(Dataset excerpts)
>>>>>
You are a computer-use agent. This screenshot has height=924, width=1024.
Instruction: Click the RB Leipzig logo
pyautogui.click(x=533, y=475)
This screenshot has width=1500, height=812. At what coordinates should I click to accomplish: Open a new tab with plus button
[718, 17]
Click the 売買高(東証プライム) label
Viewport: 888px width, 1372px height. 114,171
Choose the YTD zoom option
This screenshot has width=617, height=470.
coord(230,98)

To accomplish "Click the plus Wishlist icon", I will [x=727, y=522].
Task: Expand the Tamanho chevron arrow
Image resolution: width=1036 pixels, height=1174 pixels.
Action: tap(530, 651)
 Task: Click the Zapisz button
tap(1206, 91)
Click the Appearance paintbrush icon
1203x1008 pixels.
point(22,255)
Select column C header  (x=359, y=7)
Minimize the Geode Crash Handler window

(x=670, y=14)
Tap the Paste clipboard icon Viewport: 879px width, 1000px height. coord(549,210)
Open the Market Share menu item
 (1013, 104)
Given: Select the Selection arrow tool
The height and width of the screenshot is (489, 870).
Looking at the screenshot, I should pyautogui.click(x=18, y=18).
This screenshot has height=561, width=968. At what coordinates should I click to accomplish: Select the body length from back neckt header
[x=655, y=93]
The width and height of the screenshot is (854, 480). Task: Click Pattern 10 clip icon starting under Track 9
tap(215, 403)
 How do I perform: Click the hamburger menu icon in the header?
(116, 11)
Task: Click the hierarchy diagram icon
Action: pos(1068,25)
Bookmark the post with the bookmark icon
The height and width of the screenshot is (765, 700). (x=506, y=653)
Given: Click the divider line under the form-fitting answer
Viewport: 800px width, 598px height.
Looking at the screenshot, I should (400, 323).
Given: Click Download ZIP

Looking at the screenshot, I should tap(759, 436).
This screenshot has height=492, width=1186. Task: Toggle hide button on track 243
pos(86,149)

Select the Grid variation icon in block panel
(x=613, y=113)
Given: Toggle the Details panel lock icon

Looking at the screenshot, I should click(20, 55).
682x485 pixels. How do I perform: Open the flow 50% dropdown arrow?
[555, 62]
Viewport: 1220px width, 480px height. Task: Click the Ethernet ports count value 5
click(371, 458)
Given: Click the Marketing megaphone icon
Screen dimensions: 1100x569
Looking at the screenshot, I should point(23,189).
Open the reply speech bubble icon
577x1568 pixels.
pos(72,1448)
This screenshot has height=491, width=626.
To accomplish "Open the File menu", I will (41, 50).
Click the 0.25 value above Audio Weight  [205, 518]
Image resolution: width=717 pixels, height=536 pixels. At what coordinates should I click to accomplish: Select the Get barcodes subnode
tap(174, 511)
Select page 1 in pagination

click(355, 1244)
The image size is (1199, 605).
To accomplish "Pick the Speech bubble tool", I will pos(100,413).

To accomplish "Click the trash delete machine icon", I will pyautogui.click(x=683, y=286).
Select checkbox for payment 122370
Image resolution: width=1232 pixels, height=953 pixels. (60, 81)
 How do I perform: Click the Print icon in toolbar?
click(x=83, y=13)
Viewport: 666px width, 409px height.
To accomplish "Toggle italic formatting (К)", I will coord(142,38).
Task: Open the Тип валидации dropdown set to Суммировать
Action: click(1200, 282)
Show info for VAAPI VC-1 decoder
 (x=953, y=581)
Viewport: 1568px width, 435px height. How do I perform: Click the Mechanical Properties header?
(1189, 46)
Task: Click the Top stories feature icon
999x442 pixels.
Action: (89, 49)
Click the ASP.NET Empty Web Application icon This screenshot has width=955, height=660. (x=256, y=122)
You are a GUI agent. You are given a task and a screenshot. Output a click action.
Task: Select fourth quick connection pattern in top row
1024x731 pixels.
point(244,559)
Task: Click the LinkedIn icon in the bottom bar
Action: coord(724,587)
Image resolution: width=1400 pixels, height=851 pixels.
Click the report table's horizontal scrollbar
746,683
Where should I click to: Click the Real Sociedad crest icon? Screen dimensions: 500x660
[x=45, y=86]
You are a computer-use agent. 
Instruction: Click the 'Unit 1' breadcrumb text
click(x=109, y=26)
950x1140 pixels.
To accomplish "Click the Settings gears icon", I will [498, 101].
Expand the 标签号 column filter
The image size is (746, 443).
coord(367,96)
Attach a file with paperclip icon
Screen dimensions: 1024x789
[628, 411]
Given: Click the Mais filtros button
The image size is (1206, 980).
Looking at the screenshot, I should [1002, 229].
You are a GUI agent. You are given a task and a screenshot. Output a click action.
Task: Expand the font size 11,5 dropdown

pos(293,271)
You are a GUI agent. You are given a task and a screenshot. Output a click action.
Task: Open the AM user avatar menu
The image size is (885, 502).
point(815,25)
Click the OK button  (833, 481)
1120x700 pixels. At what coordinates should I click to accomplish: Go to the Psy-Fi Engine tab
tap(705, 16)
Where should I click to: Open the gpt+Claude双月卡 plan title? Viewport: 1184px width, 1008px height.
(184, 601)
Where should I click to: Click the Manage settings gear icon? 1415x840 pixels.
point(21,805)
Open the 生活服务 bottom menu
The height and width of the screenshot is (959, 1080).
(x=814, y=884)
<<<<<
Produce the entries again, character for character.

Result of this exercise:
You are a computer-use agent. This screenshot has height=924, width=1024.
Instruction: Click the RB Leipzig logo
pyautogui.click(x=533, y=475)
This screenshot has width=1500, height=812. At what coordinates should I click to accomplish: Open a new tab with plus button
[718, 17]
Click the 売買高(東証プライム) label
Viewport: 888px width, 1372px height. 114,171
Choose the YTD zoom option
This screenshot has width=617, height=470.
coord(230,98)

To accomplish "Click the plus Wishlist icon", I will [x=727, y=522].
Task: Expand the Tamanho chevron arrow
Image resolution: width=1036 pixels, height=1174 pixels.
Action: tap(530, 651)
 Task: Click the Zapisz button
tap(1206, 91)
Click the Appearance paintbrush icon
1203x1008 pixels.
point(22,255)
Select column C header  (x=359, y=7)
Minimize the Geode Crash Handler window

(x=670, y=14)
Tap the Paste clipboard icon Viewport: 879px width, 1000px height. coord(549,210)
Open the Market Share menu item
 (1013, 104)
Given: Select the Selection arrow tool
The height and width of the screenshot is (489, 870).
Looking at the screenshot, I should pyautogui.click(x=18, y=18).
This screenshot has height=561, width=968. At what coordinates should I click to accomplish: Select the body length from back neckt header
[x=655, y=93]
The width and height of the screenshot is (854, 480). Task: Click Pattern 10 clip icon starting under Track 9
tap(215, 403)
 How do I perform: Click the hamburger menu icon in the header?
(116, 11)
Task: Click the hierarchy diagram icon
Action: pos(1068,25)
Bookmark the post with the bookmark icon
The height and width of the screenshot is (765, 700). (x=506, y=653)
Given: Click the divider line under the form-fitting answer
Viewport: 800px width, 598px height.
Looking at the screenshot, I should (400, 323).
Given: Click Download ZIP

Looking at the screenshot, I should tap(759, 436).
This screenshot has height=492, width=1186. Task: Toggle hide button on track 243
pos(86,149)

Select the Grid variation icon in block panel
(x=613, y=113)
Given: Toggle the Details panel lock icon

Looking at the screenshot, I should click(20, 55).
682x485 pixels. How do I perform: Open the flow 50% dropdown arrow?
[555, 62]
Viewport: 1220px width, 480px height. Task: Click the Ethernet ports count value 5
click(371, 458)
Given: Click the Marketing megaphone icon
Screen dimensions: 1100x569
Looking at the screenshot, I should point(23,189).
Open the reply speech bubble icon
577x1568 pixels.
pos(72,1448)
This screenshot has height=491, width=626.
To accomplish "Open the File menu", I will (41, 50).
Click the 0.25 value above Audio Weight  [205, 518]
Image resolution: width=717 pixels, height=536 pixels. At what coordinates should I click to accomplish: Select the Get barcodes subnode
tap(174, 511)
Select page 1 in pagination

click(355, 1244)
The image size is (1199, 605).
To accomplish "Pick the Speech bubble tool", I will pos(100,413).

To accomplish "Click the trash delete machine icon", I will pyautogui.click(x=683, y=286).
Select checkbox for payment 122370
Image resolution: width=1232 pixels, height=953 pixels. (60, 81)
 How do I perform: Click the Print icon in toolbar?
click(x=83, y=13)
Viewport: 666px width, 409px height.
To accomplish "Toggle italic formatting (К)", I will coord(142,38).
Task: Open the Тип валидации dropdown set to Суммировать
Action: click(1200, 282)
Show info for VAAPI VC-1 decoder
 (x=953, y=581)
Viewport: 1568px width, 435px height. How do I perform: Click the Mechanical Properties header?
(1189, 46)
Task: Click the Top stories feature icon
999x442 pixels.
Action: (89, 49)
Click the ASP.NET Empty Web Application icon This screenshot has width=955, height=660. (x=256, y=122)
You are a GUI agent. You are given a task and a screenshot. Output a click action.
Task: Select fourth quick connection pattern in top row
1024x731 pixels.
point(244,559)
Task: Click the LinkedIn icon in the bottom bar
Action: coord(724,587)
Image resolution: width=1400 pixels, height=851 pixels.
Click the report table's horizontal scrollbar
746,683
Where should I click to: Click the Real Sociedad crest icon? Screen dimensions: 500x660
[x=45, y=86]
You are a computer-use agent. 
Instruction: Click the 'Unit 1' breadcrumb text
click(x=109, y=26)
950x1140 pixels.
To accomplish "Click the Settings gears icon", I will [498, 101].
Expand the 标签号 column filter
The image size is (746, 443).
coord(367,96)
Attach a file with paperclip icon
Screen dimensions: 1024x789
[628, 411]
Given: Click the Mais filtros button
The image size is (1206, 980).
Looking at the screenshot, I should [1002, 229].
You are a GUI agent. You are given a task and a screenshot. Output a click action.
Task: Expand the font size 11,5 dropdown

pos(293,271)
You are a GUI agent. You are given a task and a screenshot. Output a click action.
Task: Open the AM user avatar menu
The image size is (885, 502).
point(815,25)
Click the OK button  (833, 481)
1120x700 pixels. At what coordinates should I click to accomplish: Go to the Psy-Fi Engine tab
tap(705, 16)
Where should I click to: Open the gpt+Claude双月卡 plan title? Viewport: 1184px width, 1008px height.
(184, 601)
Where should I click to: Click the Manage settings gear icon? 1415x840 pixels.
point(21,805)
Open the 生活服务 bottom menu
The height and width of the screenshot is (959, 1080).
(x=814, y=884)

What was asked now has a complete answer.